#### Listing ####

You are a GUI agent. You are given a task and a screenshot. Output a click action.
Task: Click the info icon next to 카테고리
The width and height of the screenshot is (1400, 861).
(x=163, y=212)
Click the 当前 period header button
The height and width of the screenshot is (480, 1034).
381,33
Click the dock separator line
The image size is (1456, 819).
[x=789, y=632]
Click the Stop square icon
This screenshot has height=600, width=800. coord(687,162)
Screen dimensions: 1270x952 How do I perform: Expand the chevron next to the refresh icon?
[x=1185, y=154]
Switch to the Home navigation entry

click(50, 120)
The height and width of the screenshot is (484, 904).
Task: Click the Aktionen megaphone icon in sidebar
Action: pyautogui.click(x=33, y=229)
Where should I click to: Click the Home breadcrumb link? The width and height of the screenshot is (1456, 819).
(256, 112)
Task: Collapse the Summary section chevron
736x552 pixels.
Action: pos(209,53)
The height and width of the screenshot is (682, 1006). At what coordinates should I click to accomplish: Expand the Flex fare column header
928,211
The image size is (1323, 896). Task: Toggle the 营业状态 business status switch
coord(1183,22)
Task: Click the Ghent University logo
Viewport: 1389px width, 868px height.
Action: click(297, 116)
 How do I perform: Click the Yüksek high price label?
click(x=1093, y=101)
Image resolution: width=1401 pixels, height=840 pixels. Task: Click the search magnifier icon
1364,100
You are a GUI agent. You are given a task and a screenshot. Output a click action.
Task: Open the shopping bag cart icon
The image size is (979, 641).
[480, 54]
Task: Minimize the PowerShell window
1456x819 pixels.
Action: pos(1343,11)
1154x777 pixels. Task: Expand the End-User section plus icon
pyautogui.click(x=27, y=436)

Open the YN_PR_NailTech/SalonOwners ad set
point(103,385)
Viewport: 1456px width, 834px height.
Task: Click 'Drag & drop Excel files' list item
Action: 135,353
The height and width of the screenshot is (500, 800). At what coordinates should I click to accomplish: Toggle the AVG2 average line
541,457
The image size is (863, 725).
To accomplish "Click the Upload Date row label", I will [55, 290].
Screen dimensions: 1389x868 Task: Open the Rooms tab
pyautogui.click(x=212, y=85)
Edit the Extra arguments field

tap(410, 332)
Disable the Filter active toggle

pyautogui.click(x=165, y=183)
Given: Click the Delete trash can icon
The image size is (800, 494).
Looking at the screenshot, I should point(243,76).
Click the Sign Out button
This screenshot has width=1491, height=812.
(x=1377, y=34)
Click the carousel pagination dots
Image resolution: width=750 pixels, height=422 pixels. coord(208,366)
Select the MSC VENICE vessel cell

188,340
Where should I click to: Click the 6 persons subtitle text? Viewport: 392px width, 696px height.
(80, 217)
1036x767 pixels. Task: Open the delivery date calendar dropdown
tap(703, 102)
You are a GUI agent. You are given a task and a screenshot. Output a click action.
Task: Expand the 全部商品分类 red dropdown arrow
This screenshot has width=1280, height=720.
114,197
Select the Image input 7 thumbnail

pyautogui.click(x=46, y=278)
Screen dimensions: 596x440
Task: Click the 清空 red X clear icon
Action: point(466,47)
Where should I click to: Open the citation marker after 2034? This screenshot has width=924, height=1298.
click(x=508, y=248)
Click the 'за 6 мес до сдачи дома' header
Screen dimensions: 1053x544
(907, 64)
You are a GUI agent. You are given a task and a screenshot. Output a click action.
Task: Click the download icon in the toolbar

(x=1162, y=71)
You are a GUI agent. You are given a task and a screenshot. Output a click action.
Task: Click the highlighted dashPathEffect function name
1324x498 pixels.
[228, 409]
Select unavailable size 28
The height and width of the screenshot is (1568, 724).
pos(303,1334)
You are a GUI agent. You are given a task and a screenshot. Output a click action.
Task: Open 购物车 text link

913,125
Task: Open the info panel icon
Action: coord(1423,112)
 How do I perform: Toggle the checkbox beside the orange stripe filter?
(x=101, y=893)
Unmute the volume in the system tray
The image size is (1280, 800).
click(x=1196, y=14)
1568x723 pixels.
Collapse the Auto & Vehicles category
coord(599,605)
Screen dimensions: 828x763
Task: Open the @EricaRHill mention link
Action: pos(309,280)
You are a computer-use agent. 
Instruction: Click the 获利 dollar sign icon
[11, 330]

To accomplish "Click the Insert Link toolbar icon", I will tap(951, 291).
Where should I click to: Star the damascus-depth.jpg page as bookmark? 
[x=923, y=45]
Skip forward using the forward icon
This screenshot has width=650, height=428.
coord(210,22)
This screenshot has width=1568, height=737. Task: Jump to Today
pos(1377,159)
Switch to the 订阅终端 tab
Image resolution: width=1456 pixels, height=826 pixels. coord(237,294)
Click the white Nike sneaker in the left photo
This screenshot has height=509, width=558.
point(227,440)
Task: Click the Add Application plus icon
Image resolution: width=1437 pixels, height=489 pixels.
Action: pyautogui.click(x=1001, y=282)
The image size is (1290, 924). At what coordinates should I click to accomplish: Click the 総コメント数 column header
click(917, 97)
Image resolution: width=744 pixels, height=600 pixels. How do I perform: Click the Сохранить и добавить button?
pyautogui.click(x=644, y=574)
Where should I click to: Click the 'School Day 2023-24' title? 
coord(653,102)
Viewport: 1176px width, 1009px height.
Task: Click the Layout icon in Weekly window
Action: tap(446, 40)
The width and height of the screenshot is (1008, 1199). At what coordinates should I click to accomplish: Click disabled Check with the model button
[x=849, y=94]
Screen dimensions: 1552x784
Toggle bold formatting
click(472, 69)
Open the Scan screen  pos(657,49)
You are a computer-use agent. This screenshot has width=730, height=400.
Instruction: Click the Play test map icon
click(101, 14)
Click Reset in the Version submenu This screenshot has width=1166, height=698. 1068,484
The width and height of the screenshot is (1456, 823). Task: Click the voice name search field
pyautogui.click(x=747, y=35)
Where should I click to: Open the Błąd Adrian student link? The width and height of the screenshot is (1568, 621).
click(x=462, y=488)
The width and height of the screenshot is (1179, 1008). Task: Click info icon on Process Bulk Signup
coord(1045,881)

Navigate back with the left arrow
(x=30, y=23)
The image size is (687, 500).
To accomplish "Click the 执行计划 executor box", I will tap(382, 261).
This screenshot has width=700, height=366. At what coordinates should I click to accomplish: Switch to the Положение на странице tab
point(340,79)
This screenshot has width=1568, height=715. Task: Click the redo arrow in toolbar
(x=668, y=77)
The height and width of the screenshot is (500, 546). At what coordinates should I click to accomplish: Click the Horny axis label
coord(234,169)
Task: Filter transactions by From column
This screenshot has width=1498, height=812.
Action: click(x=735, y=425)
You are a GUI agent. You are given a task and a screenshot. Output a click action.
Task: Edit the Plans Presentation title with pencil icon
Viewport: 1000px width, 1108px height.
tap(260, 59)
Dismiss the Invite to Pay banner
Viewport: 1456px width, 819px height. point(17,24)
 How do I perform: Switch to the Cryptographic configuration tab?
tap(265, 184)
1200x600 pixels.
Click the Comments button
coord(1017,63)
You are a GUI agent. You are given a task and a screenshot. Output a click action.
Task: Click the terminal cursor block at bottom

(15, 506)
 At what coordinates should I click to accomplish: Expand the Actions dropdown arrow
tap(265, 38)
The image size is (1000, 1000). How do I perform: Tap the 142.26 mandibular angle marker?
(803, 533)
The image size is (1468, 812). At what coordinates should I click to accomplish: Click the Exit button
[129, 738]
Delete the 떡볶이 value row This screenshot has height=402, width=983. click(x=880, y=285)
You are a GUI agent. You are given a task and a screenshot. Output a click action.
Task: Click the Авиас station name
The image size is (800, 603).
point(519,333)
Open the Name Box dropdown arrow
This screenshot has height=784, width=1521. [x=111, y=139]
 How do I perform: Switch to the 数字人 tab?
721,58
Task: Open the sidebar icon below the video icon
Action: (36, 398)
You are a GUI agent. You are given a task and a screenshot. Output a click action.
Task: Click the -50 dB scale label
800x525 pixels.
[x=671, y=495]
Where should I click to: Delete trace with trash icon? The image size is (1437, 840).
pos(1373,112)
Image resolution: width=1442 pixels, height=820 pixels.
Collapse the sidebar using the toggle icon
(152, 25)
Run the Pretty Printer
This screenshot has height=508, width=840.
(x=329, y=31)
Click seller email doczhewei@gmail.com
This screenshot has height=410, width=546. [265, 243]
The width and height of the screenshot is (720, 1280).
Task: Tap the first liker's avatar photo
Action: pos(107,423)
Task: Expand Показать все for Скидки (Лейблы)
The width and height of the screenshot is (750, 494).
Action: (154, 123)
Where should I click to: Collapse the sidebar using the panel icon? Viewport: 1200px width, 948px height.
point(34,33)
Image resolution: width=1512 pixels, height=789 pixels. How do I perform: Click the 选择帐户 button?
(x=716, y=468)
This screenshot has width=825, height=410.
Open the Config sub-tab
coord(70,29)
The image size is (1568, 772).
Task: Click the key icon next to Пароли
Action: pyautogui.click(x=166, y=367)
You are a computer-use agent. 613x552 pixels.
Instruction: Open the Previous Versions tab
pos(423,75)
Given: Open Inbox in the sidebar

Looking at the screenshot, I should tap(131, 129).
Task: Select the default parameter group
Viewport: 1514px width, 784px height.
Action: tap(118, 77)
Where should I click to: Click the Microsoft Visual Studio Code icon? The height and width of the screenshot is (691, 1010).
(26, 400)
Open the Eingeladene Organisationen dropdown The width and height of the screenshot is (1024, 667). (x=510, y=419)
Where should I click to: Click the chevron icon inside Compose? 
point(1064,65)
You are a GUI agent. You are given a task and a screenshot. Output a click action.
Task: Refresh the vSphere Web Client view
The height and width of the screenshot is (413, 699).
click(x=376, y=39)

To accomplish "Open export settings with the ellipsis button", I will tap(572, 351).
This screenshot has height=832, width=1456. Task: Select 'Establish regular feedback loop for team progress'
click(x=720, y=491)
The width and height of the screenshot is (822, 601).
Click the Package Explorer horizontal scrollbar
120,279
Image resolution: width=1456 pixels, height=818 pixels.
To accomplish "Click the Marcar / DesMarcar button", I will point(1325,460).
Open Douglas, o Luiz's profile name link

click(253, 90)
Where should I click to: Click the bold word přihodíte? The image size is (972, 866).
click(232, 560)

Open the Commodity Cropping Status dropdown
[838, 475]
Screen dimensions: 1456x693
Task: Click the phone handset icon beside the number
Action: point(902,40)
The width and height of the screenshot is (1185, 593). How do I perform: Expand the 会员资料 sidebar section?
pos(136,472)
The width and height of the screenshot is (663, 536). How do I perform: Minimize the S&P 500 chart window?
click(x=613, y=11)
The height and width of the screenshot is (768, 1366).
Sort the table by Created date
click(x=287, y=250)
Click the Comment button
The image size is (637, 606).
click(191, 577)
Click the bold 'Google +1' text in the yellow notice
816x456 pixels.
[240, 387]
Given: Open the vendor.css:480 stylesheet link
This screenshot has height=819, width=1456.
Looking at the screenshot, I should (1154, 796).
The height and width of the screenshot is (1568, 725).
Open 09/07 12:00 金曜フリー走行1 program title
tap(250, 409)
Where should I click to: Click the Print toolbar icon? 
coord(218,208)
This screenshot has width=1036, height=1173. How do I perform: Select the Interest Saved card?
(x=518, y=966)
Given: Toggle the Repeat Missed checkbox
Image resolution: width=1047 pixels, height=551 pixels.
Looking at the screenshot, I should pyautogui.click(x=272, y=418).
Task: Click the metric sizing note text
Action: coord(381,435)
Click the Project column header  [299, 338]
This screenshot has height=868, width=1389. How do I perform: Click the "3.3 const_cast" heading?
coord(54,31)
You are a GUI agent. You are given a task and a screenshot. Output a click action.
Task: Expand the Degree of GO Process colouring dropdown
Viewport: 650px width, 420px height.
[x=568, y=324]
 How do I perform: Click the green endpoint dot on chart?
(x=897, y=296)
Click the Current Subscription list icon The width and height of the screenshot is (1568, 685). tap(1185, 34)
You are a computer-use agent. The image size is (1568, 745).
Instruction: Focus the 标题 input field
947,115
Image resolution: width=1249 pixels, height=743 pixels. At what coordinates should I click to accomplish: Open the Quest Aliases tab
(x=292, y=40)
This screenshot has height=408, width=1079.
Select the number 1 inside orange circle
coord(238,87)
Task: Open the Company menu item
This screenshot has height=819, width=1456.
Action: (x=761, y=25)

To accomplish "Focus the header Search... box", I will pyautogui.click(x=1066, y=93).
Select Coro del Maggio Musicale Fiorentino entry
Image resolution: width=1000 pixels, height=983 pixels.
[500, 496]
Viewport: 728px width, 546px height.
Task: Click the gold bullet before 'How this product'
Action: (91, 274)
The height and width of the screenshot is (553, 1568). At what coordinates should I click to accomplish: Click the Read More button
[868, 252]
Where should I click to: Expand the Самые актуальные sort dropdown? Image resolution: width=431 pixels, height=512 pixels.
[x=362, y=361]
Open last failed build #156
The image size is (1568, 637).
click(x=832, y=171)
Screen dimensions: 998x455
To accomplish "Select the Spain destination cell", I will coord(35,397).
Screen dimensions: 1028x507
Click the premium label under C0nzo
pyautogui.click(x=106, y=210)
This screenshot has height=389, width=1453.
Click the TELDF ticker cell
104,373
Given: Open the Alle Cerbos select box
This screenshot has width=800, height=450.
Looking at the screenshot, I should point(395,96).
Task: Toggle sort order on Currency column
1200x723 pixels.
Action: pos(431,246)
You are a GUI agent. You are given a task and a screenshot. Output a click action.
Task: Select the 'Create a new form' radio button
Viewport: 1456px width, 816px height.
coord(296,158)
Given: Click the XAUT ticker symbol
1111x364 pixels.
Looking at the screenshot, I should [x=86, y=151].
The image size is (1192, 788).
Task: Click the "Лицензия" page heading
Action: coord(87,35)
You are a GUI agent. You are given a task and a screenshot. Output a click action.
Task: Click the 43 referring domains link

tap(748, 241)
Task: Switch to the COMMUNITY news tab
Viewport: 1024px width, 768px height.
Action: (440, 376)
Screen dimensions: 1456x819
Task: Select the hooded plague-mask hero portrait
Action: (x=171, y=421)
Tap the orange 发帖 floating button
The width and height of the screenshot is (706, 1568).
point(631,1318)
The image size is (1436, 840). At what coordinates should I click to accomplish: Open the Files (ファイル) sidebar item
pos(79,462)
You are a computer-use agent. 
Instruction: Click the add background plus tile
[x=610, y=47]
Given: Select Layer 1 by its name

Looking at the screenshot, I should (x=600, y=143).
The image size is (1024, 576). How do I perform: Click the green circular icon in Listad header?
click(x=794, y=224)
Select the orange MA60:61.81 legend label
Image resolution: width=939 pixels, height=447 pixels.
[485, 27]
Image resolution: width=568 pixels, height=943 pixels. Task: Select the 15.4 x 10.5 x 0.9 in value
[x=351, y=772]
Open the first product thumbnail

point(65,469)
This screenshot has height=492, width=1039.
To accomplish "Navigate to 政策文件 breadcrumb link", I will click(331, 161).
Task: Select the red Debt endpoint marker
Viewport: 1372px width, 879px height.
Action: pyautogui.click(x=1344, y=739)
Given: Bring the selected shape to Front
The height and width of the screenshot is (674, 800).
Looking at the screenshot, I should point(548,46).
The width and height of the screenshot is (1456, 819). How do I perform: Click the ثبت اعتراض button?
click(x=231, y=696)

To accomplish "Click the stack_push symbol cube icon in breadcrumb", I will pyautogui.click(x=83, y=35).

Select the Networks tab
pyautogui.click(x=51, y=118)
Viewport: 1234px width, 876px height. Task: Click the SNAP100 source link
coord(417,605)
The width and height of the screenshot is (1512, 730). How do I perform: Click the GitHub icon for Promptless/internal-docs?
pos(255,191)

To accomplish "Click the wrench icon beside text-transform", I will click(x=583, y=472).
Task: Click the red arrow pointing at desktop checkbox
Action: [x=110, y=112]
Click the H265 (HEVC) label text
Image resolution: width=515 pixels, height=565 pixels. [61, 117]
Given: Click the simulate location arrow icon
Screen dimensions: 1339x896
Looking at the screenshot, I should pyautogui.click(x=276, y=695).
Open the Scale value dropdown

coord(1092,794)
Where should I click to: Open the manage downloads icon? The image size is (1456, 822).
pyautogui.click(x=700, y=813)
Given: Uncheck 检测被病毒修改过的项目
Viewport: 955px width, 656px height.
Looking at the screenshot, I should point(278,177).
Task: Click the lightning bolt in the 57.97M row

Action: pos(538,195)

####

◆ Task to carry out:
Recast the rows as a JSON list of strings, one string per line and blank lines omitted, beginning with the first line of the rows and stopping after the line that contains "This screenshot has height=600, width=800.".

◆ Worked answer:
[
  "You are a GUI agent. You are given a task and a screenshot. Output a click action.",
  "Task: Click the info icon next to 카테고리",
  "The width and height of the screenshot is (1400, 861).",
  "(x=163, y=212)",
  "Click the 当前 period header button",
  "The height and width of the screenshot is (480, 1034).",
  "381,33",
  "Click the dock separator line",
  "The image size is (1456, 819).",
  "[x=789, y=632]",
  "Click the Stop square icon",
  "This screenshot has height=600, width=800. coord(687,162)"
]